INSTRUCTIONS TO FOLLOW: Go line by line through the records below. Copy whichever lines contain the string "Given".

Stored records

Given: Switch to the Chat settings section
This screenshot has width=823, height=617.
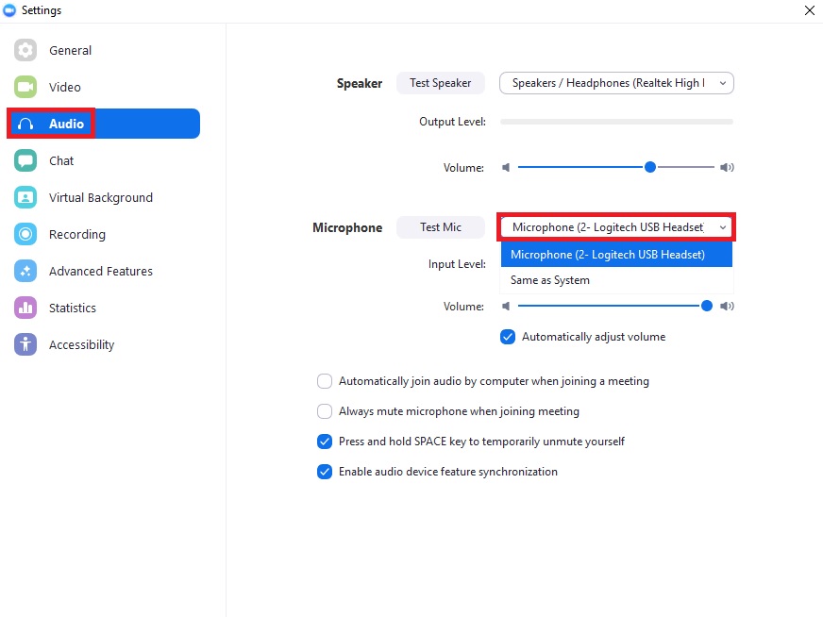Looking at the screenshot, I should click(59, 160).
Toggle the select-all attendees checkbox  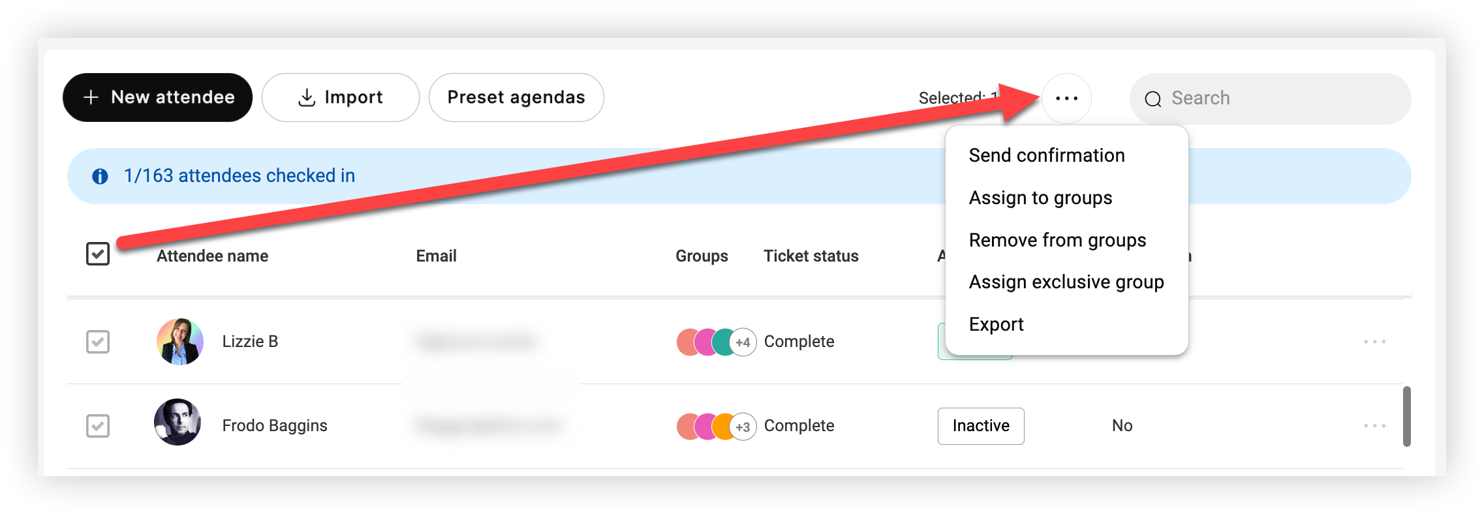point(98,254)

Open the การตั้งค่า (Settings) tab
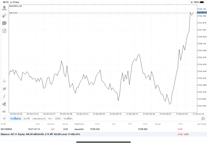click(x=68, y=119)
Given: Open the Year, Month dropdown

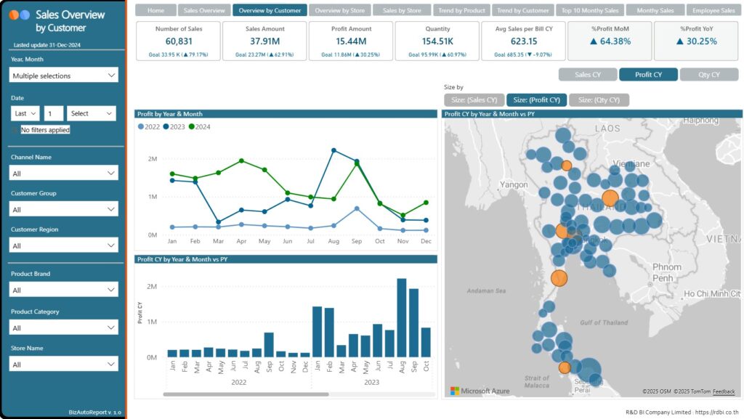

TASK SOLUTION:
Given: Switch to the Chat settings section
Given: Open the Year, Month dropdown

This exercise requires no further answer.